Deepening Contact
A long weekend deep dive into mechanical curiosity and sensory dialogue in contact improvisation
With Karl Frost
Friday 17 January through Monday 20 January (MLK weekend), 2025
Berkeley/Oakland, California
Karl Frost has been exploring and teaching contact improvisation and parallel practices for over 38 years. In this 4 day workshop, Karl will facilitate shared exploration of deepening awareness, presence, and dialogue in our practice of contact improvisation. We will improvise our way together through the physical/mechanical and the somatic/sensory/psychological. We approach this in the physical sense of developing finer and more expanded somatic/athletic awareness, interaction, and response. We also approach this in the sense of personal artistic/psychological inquiry. Explorations will range from slow and subtle through the more abandoned and dynamic.
On the physical level, we look at dynamic and adaptive good body alignment for soft power, ease, receptivity to weight and support, and expanded range of movement options. Acknowledging our conditioned impulses, we expand off of these to new territories of movement together. Exploring the Passive Sequencing work, we see how relaxing and letting go of reactivity helps us stay more functionally present with each other’s bodies in motion. We use lift and support vocabulary as pathways to explore principles as well as pursue more open-ended investigations of those principles.
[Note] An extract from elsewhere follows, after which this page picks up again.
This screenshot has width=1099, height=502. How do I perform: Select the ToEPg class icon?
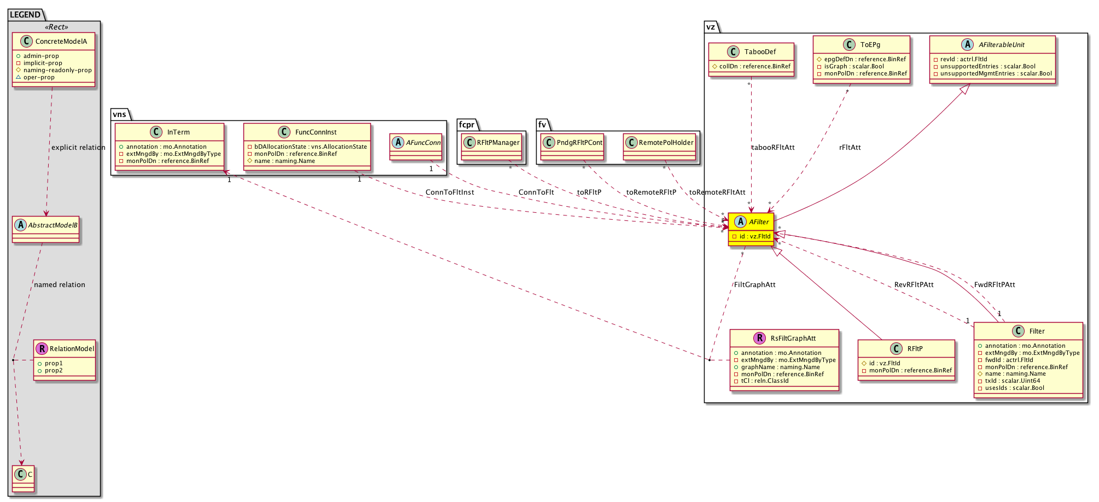[849, 45]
For the felt/artistic/psychological side of the work, Karl pulls from his years of directing interactive performance work rooted in explorations from somatic psychology and experimental theater. We cultivate a fascination with details of sensation. As we focus on details, our sensory world can experience an explosion of variety, novelty, and perhaps ineffable meaning. We investigate whether we can help each other dive into details and stay present with the moment by ourselves being present and unhurriedly adaptive.
A building focus of the weekend will be the “Deepening” score… a mixing of eyes-closed “Authentic Movement” practice with physical following, adaptation, and relating skills from CI as participatory witness. Eyes closed exploration invites us to let go of our daily social selves to find layers of curiosity and process both aesthetic and psychological hidden underneath. We cultivate a sense of physical poetry and felt sense of meaning in contact exploration and the joy of supporting each other into deeper exploration.
Workshop for those who already have an introduction to CI. Limit 24 participants.
Logistics
Hours: 7pm-10pm Friday, 12-6pm Saturday, 1pm-7pm Sunday, 10-6pm Monday
Location: Friday – Sunday Western Sky Studio in Berkeley. Monday Ellen Webb Studio in Oakland
Fees: fees are sliding scale… pay what you can within the range.
Registration | sliding scale |
early: register by 20 December | $190 – $400 |
early: register by 3 January | $245 – $400 |
register after 3 January | $300- $400 |
NOTAFLOF: If you can not afford the lower end, but would like to attend, write to info@bodyreserach.org… usually something can be worked out.
Registration: To register do both of the following…
-
- fill out the linked registration form
- pay registration fees, using one of these options…
- Zelle to culturalvariant@gmail.com
- Paypal to culturalvariant@gmail.com (add $5 for this option)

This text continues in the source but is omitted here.